Texte rédigé par Florencia Lazcano en collaboration avec le Carrefour jeunesse-emploi Montréal Centre-Ville

Cet article a été soumis dans le cadre du projet Journalisme Citoyen de la Table de quartier Peter-McGill. Veuillez noter que les opinions exprimées dans ces articles ne reflètent pas nécessairement celles de la Table. Le projet vise à faire entendre les voix des résident.e.s et ami.e.s du quartier par des soumissions d’articles, de photos, de vidéos et de balados. Intéressé.e à contribuer? Contactez-nous à mobilisation@cjemontreal.org et aboisvert@jemontreal.org. 

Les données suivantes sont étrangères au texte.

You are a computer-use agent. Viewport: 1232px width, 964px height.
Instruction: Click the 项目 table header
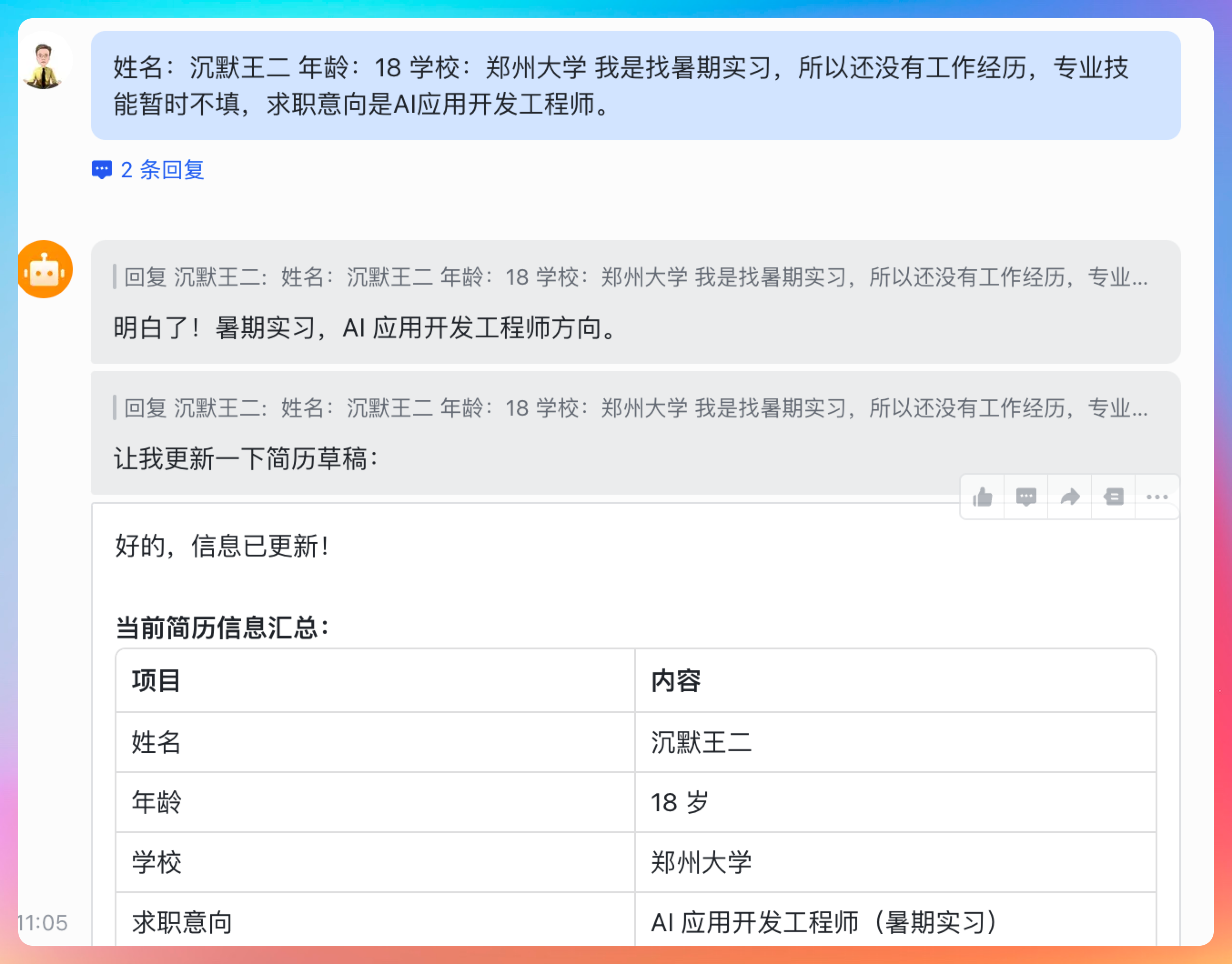156,681
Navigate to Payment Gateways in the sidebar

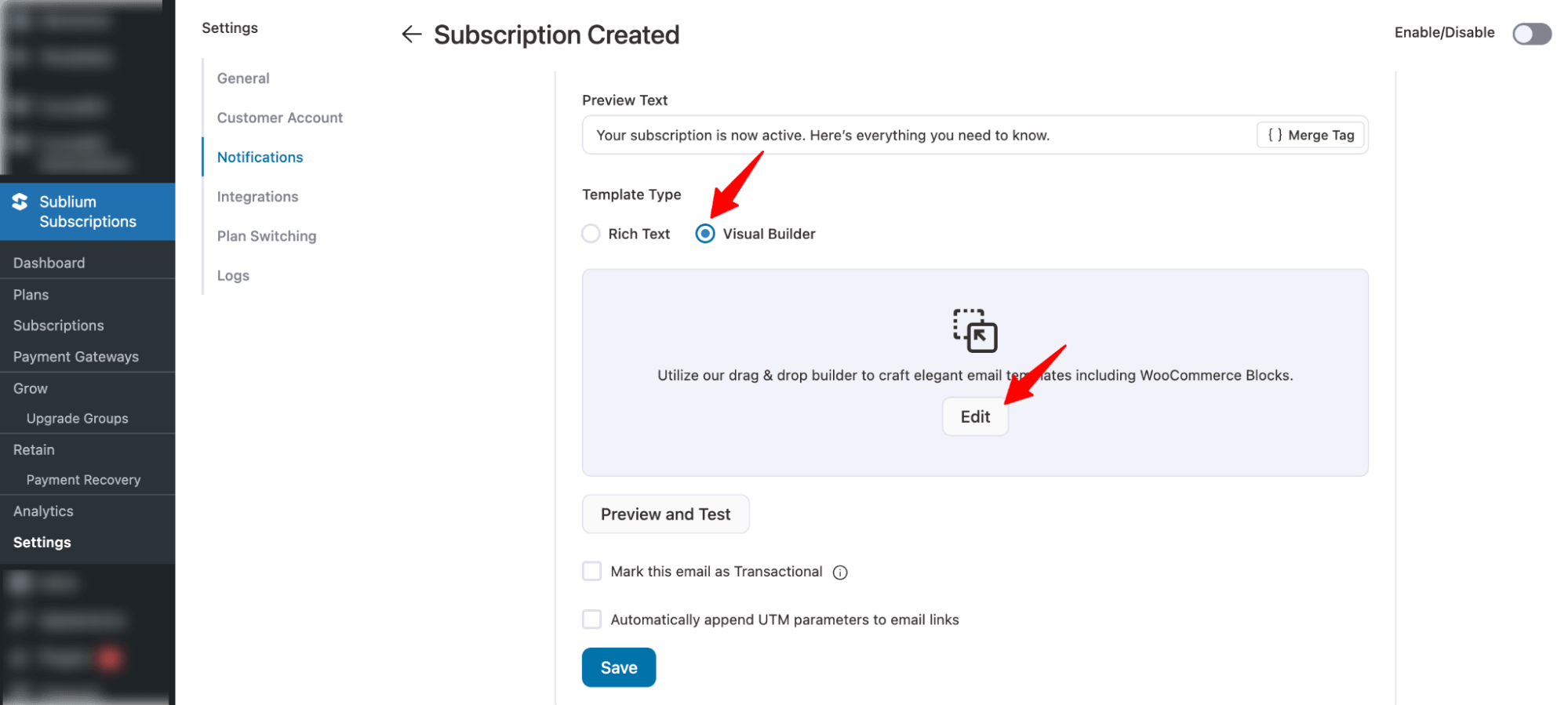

Immigrants, réfugiés, ex-pats. Un visage, deux visages… un million de visages. 

 

Marron, noir, blanc, toute la palette des couleurs, se fondant, se mélangeant, devenant un, devenant plusieurs.

 

Je peux parler de l’immigration. J’ai toujours voulu avoir l’occasion de le faire ; je sens que je ne suis pas la seule à avoir mille et une histoires à raconter sur l’odyssée que l’on appelle communément l’immigration.

 

J’ai eu l’idée de trouver des personnes d’origines et d’ethnies diverses qui sont arrivées au Canada et, par l’écriture, de raconter leur histoire pour sensibiliser les gens. Le désir d’enseigner aux autres à quel point il existe un besoin d’égalité, un besoin d’union, une nécessité désespérée pour chacun d’entre nous de voir plus loin que le bout de son nez, m’a suivi pendant longtemps.

 

Les récits d’immigration peuvent nous apprendre la résilience, nous apporter une nouvelle perspective et nous donner des raisons d’être reconnaissants. 

 

Si vous me permettez de continuer, je commencerai par raconter un peu de ma propre histoire, et si vous restez, je vous apporterai souvent d’autres récits ; je passerai le haut-parleur à ces voix trop petites que nous n’entendons peut-être pas, mais qui résonnent en effet partout.

 

Je m’appelle Florencia, je ne m’appelle pas Florence.

 

Neuf lettres ; ces lettres composent mon nom. Florencia, Ce prénom m’a été donné par ma mère pour me rappeler que je peux m’enraciner n’importe où ; mon prénom signifie fleurir, dénote le printemps et l’épanouissement. 

 

À Noël en 2018, j’ai vu de la neige pour la deuxième fois de ma vie. J’étais équipée pour l’hiver, mais pas pour ce type d’hiver. J’étais suffisamment protégée pour passer quelques jours à Montréal, mais pas pour y passer quelques années comme je l’ai fait. 

 

Vous voyez, le vent peut parfois faire mal, les visages peuvent se tordre et les mains se fissurer, mais c’est captivant, je ne peux pas le nier. 

 

Je suis restée ; je suis venue parce que mon cœur m’a amenée ici ; quelques mois après mon arrivée, je me suis mariée et j’ai eu un incroyable voyage de noces prolongé jusqu’à ce que la pandémie frappe durement, fermant les aéroports, les portes et les bureaux d’immigration, rendant mon attente d’un permis pour être une travailleuse légale et une résidente officielle du Canada perpétuelle et sans espoir.

 

À mon arrivée, j’ai décidé de faire autre chose que de visiter le Vieux-Port et de prendre des photos de tous les paysages enneigés que je remarquais. Je me suis rendue au Marché Bon Accueil, The Mission Hall, pour faire du bénévolat. J’ai rencontré de nouveaux visages qui m’ont traitée comme une sœur, et j’ai découvert d’autres personnes qui, dans la solitude, se sont réunies dans le seul but d’aider. J’ai rencontré des Syriens, des Colombiens, des Russes, etc.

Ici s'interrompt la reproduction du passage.